__Exercise instructions__. Among the records below, find the line with "You are a GUI" and the line with "Screen dimensions: 679x480". Set down both and every line between, exactly and with no pictures, but nothing else.

Extracted data entries
________________

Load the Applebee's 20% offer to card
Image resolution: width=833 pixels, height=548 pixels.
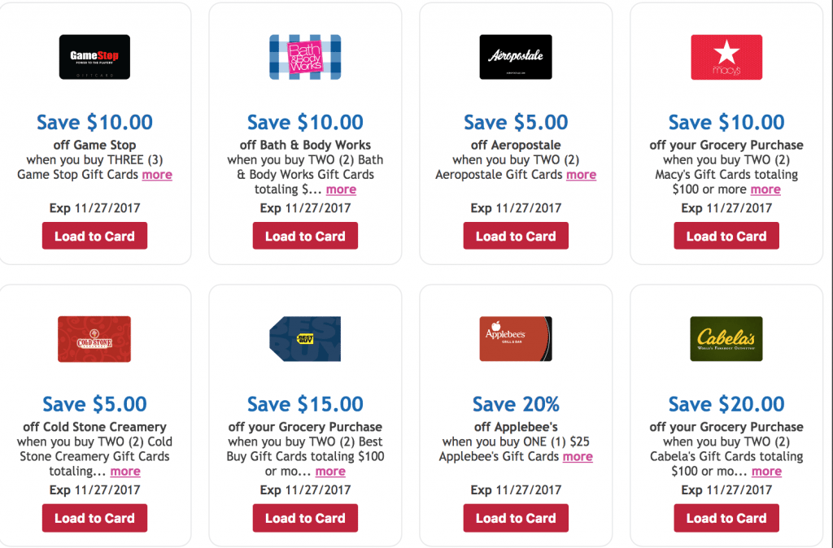coord(516,518)
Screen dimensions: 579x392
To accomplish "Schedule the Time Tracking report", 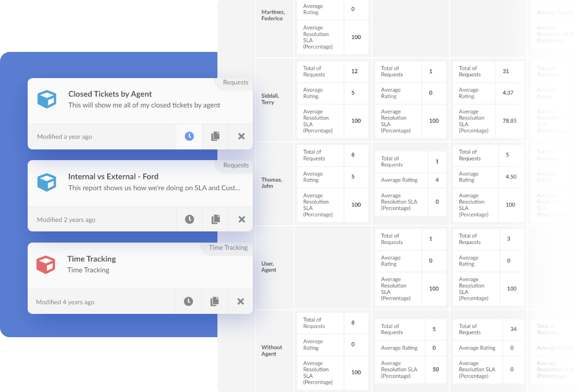I will click(189, 301).

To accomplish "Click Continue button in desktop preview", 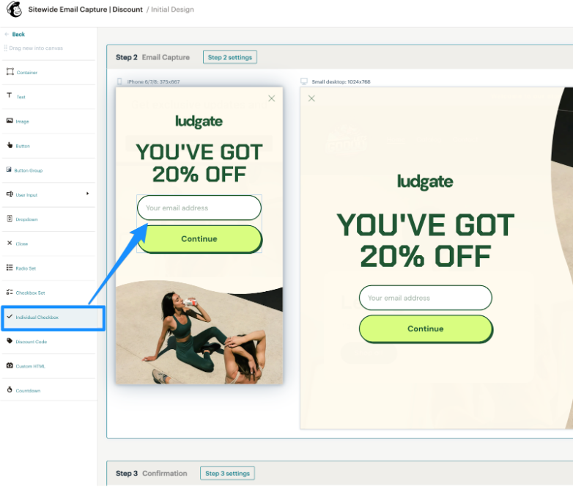I will click(425, 329).
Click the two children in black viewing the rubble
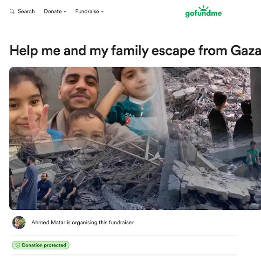Screen dimensions: 261x261 [231, 117]
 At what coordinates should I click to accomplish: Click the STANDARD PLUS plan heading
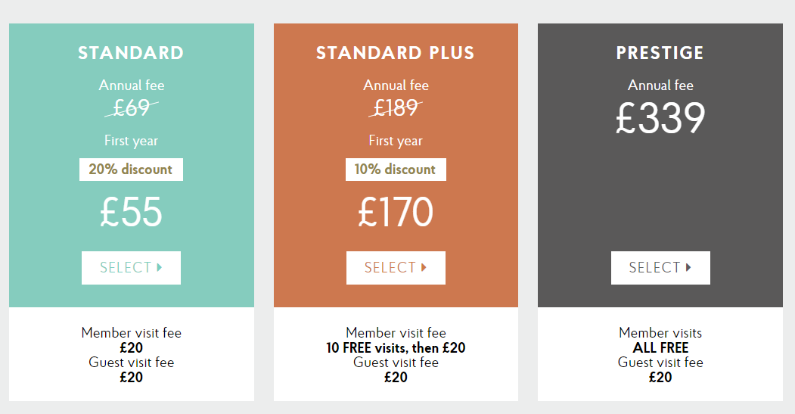pyautogui.click(x=396, y=53)
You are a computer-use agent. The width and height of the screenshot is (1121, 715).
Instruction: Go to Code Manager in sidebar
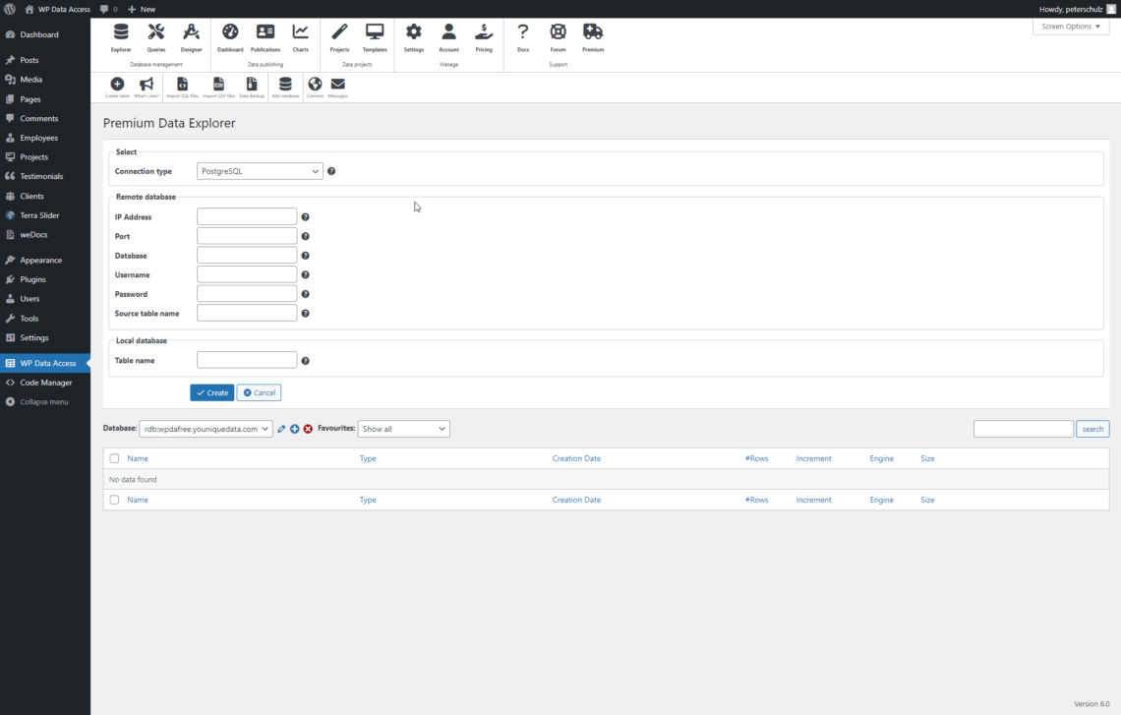pyautogui.click(x=45, y=383)
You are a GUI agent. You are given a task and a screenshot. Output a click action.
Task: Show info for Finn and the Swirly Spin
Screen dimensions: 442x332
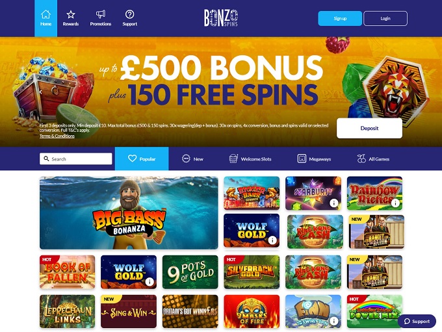(333, 321)
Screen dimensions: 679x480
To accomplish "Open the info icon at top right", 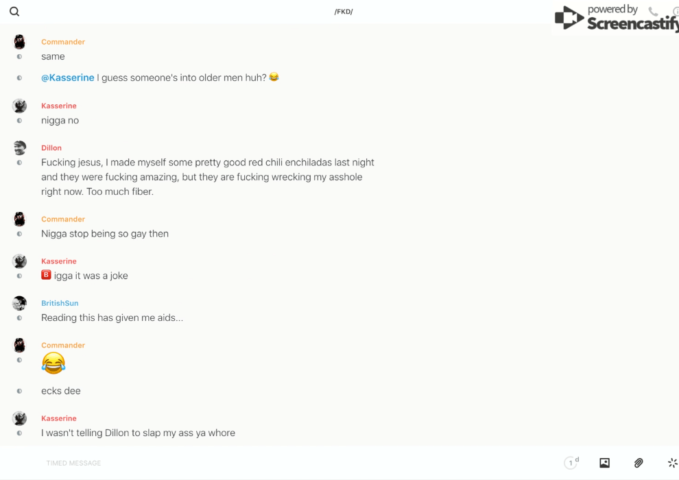I will pos(675,12).
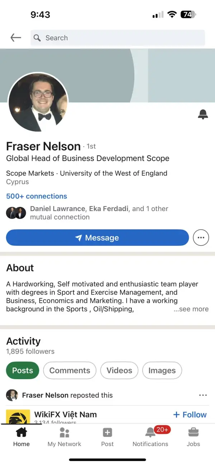Select the Posts activity filter
Screen dimensions: 215x465
tap(23, 371)
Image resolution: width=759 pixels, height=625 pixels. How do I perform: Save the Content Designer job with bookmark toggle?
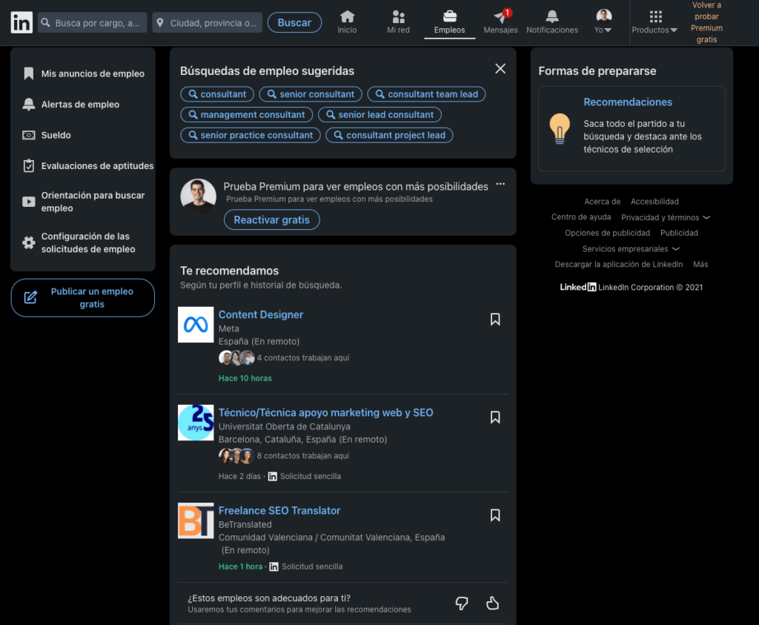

________________

__Written reply__.
You are a GUI agent. You are given a task and a screenshot. Output a click action.
Task: Show info for Finn and the Swirly Spin
Screen dimensions: 442x332
(333, 321)
Screen dimensions: 679x480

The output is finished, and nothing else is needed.